Airlines pay tens of millions of dollars in damages caused by turbulence every year, state Joshi and Williams in their report published April 8, “Intensification of Winter Transatlantic Aviation Turbulence in Response to Climate Change.”
Deceptively Clear Skies
Turbulence is caused by several factors, including atmospheric pressure, jet streams, mountain waves, cold and warm fronts, and thunderstorms.
It can strike when the sky seems clear. Clear-air turbulence is the most dangerous because it is undetectable. This kind of turbulence is usually encountered at the higher flight levels utilized by airliners.
Passengers who have experienced it often say the aircraft hit an “air pocket” or it “suddenly dropped.” As the aircraft moves up and down, passengers experience rapid changes in vertical acceleration, creating the dropping sensation.
Most injuries are caused by clear air turbulence and happen when passengers are not wearing their seat belts.
Williams says airlines can avoid turbulence by choosing a different route, but it will affect travel time. Longer travel time will also mean greater fuel consumption. Greater fuel consumption will lead to higher carbon dioxide emissions, which will contribute to global warming.

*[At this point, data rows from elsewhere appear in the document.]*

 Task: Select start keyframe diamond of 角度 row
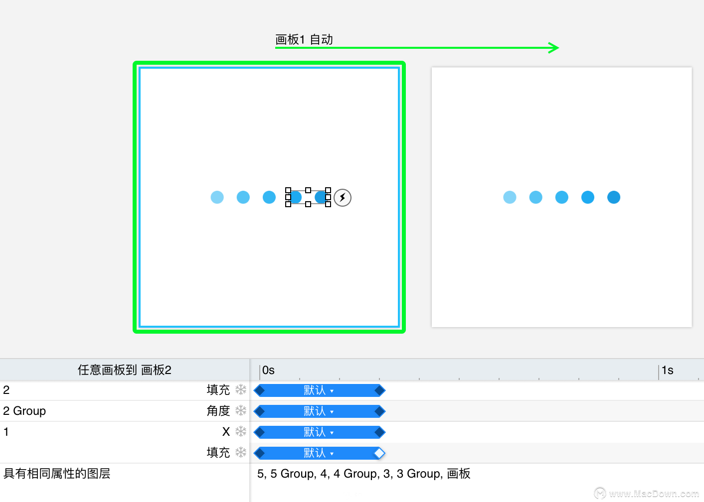259,411
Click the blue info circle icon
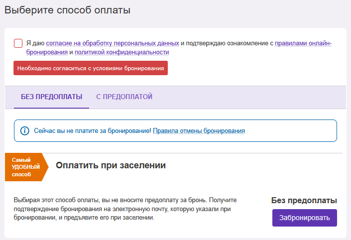This screenshot has height=240, width=351. pos(25,131)
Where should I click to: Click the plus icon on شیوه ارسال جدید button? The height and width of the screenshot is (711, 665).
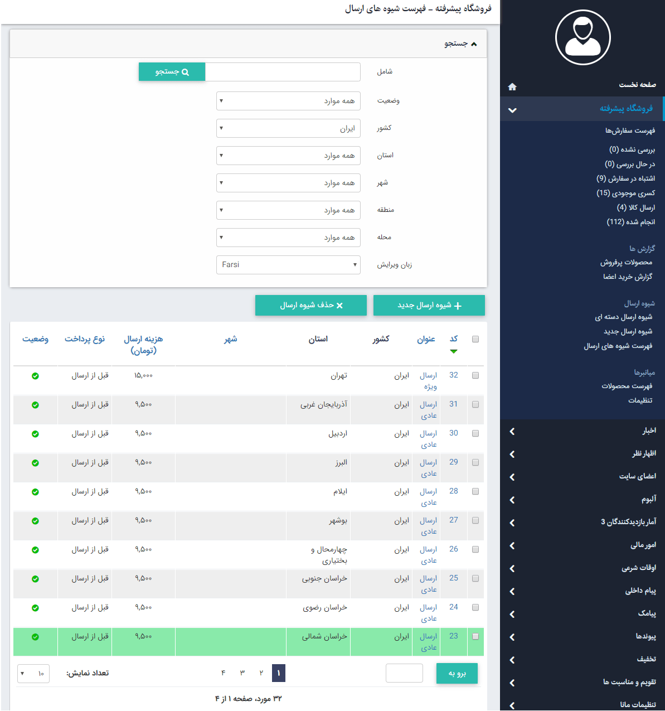click(458, 305)
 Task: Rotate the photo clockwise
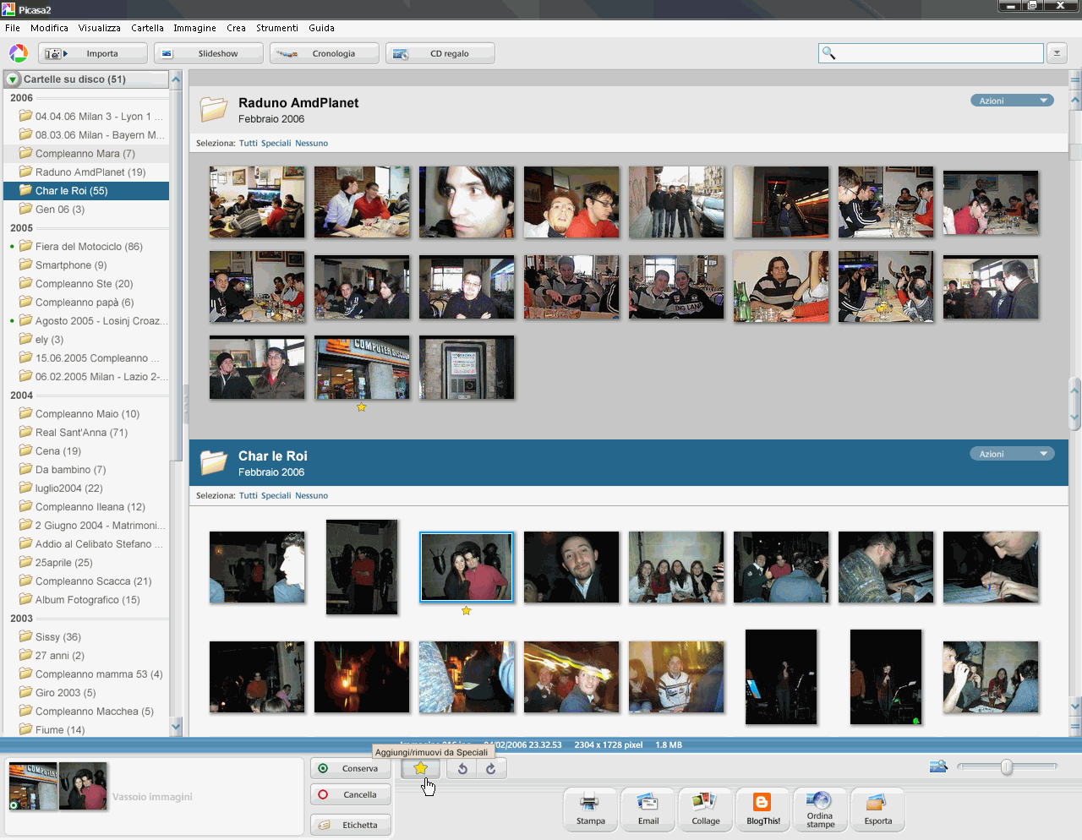pos(491,768)
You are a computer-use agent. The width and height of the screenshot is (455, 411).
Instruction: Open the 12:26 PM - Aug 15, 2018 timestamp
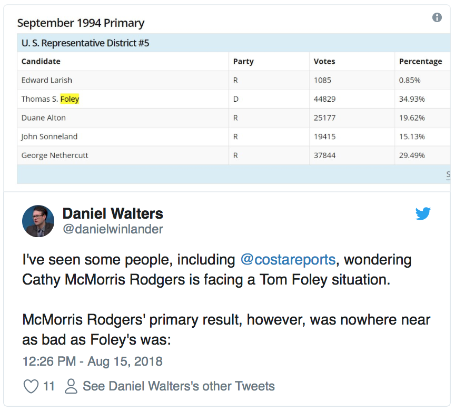coord(93,361)
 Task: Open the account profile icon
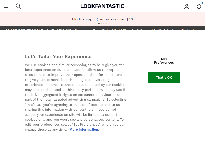coord(187,6)
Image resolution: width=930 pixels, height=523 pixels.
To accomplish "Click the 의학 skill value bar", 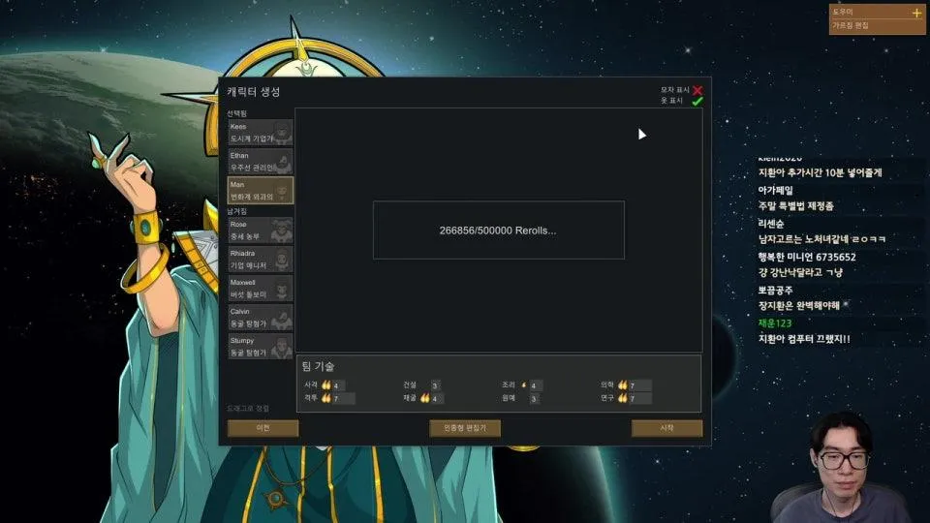I will (x=639, y=385).
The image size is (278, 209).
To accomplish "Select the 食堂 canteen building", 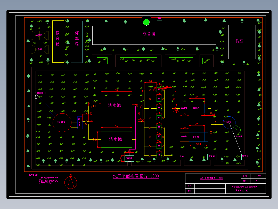I will pos(242,42).
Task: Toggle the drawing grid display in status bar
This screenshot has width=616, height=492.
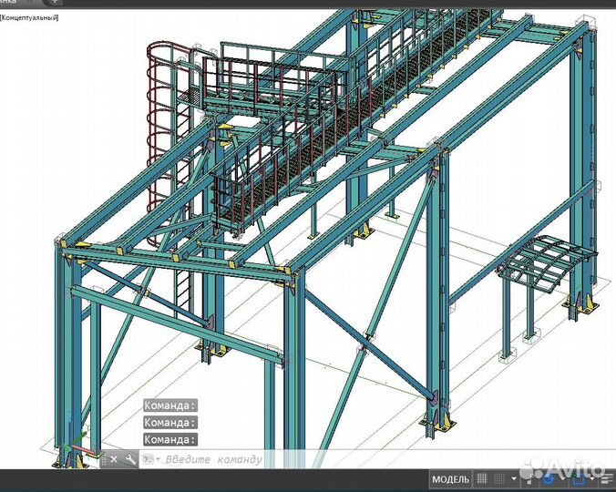Action: click(x=483, y=479)

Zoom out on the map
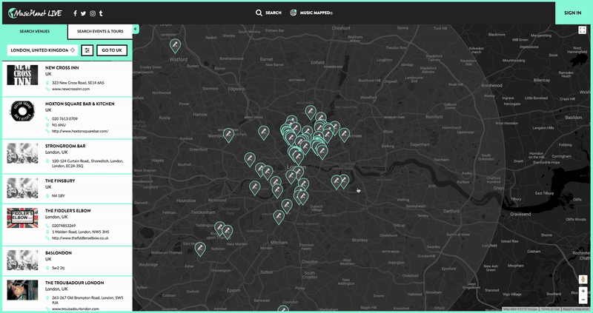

Williams says more fuel also means “higher costs for the airlines that can probably also lead to higher fares.”
The researchers used a climate model to study the jet streams at their peak strength during winter over the North Atlantic Ocean. They chose to focus on this area because of its heavy flight traffic, with 600 transatlantic crossings daily.
“In the future, we will also study other regions,” says Williams. “Jet streams are expected to be stronger and will probably affect Pacific flights as well.”